Ainda no primeiro mandato de FHC (1995-1998), a maior parcela do crédito no Brasil era originária de bancos públicos. A crise fiscal do período levou à privatização de bancos estaduais como o Banespa, por exemplo, adquirido pelo espanhol Santander.

Com isso, e com a melhora do ambiente econômico, já a partir de agosto de 2000 os bancos privados passaram a responder pela maior parcela do saldo das operações de crédito do país.

Importantes mudanças institucionais ocorreram nesse período, sendo a principal delas a Lei de Alienação Fiduciária de 1997, que criou as condições para a evolução do mercado imobiliário.

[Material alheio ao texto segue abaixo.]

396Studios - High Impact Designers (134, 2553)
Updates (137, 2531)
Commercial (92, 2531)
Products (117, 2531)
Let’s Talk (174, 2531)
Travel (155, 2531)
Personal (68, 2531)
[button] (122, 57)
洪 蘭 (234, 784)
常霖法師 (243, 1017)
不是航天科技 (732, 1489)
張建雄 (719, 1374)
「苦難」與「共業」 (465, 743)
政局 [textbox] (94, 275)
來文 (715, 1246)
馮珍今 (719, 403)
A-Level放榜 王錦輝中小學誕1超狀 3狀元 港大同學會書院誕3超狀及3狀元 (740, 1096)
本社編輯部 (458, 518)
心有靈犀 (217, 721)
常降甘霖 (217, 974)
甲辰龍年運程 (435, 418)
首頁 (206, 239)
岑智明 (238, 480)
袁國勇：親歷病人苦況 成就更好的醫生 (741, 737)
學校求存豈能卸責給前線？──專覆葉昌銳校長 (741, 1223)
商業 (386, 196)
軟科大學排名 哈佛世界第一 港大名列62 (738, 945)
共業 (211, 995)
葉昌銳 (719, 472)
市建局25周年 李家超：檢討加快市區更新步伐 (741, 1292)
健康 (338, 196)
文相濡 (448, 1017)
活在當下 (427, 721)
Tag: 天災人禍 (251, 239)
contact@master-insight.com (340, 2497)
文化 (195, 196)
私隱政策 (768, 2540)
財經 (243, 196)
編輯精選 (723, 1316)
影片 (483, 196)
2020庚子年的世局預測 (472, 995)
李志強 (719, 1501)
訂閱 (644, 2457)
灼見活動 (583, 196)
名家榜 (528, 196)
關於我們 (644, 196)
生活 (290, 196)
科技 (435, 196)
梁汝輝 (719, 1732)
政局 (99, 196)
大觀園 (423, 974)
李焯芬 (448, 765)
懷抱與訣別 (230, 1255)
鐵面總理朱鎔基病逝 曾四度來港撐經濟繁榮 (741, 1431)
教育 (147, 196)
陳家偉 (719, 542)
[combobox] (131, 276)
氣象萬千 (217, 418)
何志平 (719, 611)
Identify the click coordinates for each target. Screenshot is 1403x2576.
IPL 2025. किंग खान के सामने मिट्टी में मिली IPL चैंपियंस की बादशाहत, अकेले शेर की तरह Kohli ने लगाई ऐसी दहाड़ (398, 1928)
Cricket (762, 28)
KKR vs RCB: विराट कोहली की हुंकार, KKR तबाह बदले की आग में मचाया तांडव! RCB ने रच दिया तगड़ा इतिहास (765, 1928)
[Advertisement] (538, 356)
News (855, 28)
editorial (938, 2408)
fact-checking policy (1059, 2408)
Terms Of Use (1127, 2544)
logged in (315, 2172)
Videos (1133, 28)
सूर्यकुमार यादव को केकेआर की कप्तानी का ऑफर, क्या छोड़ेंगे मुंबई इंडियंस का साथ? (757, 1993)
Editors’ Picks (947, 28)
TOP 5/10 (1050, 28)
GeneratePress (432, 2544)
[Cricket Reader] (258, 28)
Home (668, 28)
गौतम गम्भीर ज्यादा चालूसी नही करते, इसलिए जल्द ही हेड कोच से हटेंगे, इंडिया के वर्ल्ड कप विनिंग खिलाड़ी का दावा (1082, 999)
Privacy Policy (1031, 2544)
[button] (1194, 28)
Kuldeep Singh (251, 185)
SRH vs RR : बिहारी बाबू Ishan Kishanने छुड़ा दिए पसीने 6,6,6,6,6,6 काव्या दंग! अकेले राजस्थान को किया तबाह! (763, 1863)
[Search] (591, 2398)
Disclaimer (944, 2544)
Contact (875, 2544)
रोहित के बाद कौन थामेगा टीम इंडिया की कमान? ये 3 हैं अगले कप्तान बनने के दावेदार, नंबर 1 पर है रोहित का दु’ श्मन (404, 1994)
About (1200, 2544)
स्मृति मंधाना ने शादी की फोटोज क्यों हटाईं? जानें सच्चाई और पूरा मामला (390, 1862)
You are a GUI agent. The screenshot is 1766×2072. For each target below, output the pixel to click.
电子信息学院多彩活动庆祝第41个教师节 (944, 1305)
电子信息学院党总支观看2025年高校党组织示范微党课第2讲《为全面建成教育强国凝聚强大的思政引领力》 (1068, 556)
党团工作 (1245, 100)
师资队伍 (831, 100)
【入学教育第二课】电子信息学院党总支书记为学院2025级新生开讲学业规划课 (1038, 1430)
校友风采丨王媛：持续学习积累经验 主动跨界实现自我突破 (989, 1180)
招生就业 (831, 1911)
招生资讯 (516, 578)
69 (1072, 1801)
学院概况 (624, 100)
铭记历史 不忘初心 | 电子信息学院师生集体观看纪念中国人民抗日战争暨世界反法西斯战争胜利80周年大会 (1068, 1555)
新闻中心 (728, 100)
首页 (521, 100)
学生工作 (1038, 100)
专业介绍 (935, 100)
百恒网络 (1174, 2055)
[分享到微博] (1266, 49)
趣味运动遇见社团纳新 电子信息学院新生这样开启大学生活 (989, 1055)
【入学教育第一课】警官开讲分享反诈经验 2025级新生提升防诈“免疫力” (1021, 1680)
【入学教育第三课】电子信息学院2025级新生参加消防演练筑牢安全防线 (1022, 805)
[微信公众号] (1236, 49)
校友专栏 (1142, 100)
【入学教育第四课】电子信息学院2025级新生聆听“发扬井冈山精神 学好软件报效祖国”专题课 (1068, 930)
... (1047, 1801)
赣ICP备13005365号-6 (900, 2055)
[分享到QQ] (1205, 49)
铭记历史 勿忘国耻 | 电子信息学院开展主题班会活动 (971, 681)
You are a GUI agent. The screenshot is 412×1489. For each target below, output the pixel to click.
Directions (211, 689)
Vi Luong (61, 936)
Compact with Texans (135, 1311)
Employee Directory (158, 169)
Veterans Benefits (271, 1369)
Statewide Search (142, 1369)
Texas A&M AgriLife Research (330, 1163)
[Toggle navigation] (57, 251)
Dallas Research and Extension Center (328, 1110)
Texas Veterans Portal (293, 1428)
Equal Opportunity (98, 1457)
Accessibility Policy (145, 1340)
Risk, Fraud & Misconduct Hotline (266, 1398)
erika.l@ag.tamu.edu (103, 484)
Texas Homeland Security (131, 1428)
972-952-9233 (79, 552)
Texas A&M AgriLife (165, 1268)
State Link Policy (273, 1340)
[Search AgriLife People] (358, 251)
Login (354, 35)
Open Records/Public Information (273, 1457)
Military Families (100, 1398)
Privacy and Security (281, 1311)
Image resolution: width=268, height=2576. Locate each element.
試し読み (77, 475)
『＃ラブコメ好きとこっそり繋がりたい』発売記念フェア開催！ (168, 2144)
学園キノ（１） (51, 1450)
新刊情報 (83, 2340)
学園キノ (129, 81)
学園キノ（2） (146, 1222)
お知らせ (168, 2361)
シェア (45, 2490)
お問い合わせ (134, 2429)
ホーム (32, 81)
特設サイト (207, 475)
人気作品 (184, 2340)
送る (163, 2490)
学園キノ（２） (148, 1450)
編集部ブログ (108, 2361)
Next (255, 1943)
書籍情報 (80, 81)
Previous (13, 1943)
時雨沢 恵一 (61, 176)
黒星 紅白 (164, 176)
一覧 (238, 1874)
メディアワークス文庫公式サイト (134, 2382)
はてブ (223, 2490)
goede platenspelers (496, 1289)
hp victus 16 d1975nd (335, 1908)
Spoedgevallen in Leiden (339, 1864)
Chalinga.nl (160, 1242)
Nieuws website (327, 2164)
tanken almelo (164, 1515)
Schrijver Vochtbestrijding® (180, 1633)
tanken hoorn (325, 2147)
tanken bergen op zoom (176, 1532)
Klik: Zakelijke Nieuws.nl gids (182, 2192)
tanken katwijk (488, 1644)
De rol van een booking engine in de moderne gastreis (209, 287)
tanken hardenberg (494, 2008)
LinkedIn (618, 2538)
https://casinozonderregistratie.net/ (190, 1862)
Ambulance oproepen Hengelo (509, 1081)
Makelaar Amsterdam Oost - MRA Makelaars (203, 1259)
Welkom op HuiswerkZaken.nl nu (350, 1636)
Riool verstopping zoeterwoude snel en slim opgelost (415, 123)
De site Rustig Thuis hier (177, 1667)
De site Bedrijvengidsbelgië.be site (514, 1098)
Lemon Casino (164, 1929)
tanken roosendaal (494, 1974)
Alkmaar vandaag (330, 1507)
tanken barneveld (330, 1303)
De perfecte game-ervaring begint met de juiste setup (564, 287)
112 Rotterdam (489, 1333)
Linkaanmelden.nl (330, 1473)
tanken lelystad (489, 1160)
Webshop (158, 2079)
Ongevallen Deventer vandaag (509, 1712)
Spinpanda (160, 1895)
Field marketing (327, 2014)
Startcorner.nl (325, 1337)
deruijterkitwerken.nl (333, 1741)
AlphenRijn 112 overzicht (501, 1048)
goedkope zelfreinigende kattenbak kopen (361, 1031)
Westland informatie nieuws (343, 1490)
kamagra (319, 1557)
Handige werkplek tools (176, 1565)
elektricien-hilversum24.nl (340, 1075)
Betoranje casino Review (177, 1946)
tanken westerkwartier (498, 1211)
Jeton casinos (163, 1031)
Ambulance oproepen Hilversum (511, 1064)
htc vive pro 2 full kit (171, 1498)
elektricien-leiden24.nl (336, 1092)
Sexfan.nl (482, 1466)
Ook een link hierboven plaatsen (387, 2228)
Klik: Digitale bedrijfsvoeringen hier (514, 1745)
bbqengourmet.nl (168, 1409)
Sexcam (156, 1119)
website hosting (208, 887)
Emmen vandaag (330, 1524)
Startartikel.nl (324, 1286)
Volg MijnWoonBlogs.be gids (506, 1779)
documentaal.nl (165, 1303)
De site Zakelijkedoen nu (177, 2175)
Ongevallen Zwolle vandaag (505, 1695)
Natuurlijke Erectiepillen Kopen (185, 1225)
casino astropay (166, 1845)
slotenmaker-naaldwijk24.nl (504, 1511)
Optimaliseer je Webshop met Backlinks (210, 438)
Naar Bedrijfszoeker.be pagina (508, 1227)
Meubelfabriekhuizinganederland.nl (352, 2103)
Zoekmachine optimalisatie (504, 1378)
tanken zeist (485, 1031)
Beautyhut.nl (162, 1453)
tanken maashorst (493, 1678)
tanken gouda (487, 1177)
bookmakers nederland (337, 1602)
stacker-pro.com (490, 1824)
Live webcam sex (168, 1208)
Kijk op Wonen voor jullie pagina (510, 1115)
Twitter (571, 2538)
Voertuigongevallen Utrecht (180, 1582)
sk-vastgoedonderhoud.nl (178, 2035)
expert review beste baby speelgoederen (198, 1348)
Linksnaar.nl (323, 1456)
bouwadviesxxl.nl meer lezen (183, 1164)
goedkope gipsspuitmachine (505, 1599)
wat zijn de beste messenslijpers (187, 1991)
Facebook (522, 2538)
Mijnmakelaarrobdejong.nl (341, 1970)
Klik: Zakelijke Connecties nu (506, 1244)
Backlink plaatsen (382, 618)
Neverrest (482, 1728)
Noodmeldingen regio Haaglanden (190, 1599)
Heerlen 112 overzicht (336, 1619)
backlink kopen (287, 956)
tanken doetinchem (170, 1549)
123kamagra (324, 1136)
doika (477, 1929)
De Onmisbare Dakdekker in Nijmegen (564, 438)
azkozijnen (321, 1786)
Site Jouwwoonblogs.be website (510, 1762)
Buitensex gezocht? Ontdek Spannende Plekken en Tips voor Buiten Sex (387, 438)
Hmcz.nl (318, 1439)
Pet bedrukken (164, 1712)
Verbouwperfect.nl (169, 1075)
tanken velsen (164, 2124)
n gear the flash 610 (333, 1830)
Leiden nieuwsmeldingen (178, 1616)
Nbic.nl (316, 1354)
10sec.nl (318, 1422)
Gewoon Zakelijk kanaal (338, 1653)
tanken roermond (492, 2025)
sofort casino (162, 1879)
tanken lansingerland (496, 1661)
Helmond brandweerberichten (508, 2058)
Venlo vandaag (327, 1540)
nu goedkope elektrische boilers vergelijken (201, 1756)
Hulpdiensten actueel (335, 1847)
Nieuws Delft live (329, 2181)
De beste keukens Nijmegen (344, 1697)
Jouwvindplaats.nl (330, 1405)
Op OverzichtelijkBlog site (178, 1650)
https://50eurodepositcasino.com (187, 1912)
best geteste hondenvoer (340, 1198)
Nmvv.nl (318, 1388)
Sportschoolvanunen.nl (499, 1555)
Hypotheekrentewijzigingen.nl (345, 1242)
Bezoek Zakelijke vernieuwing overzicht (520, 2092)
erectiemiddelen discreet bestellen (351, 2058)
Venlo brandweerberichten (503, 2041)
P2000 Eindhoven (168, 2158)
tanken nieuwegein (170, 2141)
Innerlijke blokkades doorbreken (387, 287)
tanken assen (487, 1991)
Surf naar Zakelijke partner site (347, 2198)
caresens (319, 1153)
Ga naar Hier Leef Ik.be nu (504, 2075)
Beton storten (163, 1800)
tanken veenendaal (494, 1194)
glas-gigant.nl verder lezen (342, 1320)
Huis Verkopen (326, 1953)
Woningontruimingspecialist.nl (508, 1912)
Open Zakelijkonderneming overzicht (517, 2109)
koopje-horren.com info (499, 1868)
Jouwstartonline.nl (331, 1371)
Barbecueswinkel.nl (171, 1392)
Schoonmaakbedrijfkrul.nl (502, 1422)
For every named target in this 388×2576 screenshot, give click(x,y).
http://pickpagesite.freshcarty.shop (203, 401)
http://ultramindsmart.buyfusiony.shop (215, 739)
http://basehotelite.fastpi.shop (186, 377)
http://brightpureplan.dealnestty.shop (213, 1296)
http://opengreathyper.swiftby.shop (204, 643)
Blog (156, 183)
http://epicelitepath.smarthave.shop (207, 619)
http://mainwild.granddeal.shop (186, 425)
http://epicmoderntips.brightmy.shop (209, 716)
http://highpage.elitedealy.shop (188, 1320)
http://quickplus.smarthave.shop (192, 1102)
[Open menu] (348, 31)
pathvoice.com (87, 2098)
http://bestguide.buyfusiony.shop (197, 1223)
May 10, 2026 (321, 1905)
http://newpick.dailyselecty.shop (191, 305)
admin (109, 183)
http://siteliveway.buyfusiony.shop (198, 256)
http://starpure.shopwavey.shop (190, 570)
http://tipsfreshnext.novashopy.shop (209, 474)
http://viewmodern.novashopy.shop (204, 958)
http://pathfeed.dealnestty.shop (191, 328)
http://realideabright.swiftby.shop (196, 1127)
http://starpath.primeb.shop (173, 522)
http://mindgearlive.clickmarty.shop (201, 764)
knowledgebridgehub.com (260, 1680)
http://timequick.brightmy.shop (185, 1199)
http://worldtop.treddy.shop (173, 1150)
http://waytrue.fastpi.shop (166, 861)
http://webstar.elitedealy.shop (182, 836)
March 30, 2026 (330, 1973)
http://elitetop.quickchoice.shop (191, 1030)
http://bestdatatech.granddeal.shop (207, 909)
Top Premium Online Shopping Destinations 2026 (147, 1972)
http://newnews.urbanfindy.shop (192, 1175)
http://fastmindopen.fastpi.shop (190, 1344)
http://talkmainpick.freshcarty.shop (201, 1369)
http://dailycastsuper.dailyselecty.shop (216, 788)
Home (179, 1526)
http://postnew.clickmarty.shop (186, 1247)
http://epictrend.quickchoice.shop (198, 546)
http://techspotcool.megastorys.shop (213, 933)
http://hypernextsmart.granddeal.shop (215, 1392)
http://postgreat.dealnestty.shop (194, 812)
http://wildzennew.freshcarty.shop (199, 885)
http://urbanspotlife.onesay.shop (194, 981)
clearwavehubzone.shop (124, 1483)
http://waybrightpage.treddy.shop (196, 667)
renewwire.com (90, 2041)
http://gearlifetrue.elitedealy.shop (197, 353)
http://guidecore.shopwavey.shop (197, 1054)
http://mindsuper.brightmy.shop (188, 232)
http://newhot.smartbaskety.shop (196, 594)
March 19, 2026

Entre 2003 e 2008, o mercado brasileiro passou por um novo período de importantes mudanças institucionais (regulamentação do consignado, em 2003; consolidação da alienação fiduciária e criação dos instrumentos de captação com lastro imobiliário, em 2004; lei de falências e recuperação de empresas, em 2005; lei dos consórcios, em 2008), o que colaborou para a forte expansão das operações de crédito até 2011, quando teve início uma política malsucedida de expansão do crédito público.

Para reduzir o impacto da crise financeira internacional na economia do país, a partir de 2008 foi observada uma significativa expansão do crédito público, que ganhou força principalmente a partir do primeiro governo Dilma (2011-2014), quando os bancos estatais passaram a ser utilizados também para pressionar para baixo as taxas de juros do mercado.

A recuperação da economia já em 2009 foi acompanhada pelo crescimento do espírito nacionalista e a expansão do crédito via bancos públicos tornou-se um pilar da nova política econômica. Em junho de 2013, a participação dos bancos públicos nos financiamentos voltou a superar a dos privados – algo que não era observado desde julho de 2000.

Esse movimento de expansão das instituições estatais durou até o final de 2015, quando o saldo das operações de crédito como proporção do PIB atingiu a sua máxima histórica (53,9%). De lá para cá, ela recuou para cerca de 47% em meados de 2017, patamar em que vem se mantendo desde então.

A nova crise fiscal enfrentada pelo país levou à reorientação da política econômica, com diminuição da participação dos bancos públicos no mercado de crédito. Com recursos públicos cada vez mais escassos, a retomada de reformas microeconômicas mostra-se um dos caminhos mais interessantes – e viáveis – para a retomada do crescimento.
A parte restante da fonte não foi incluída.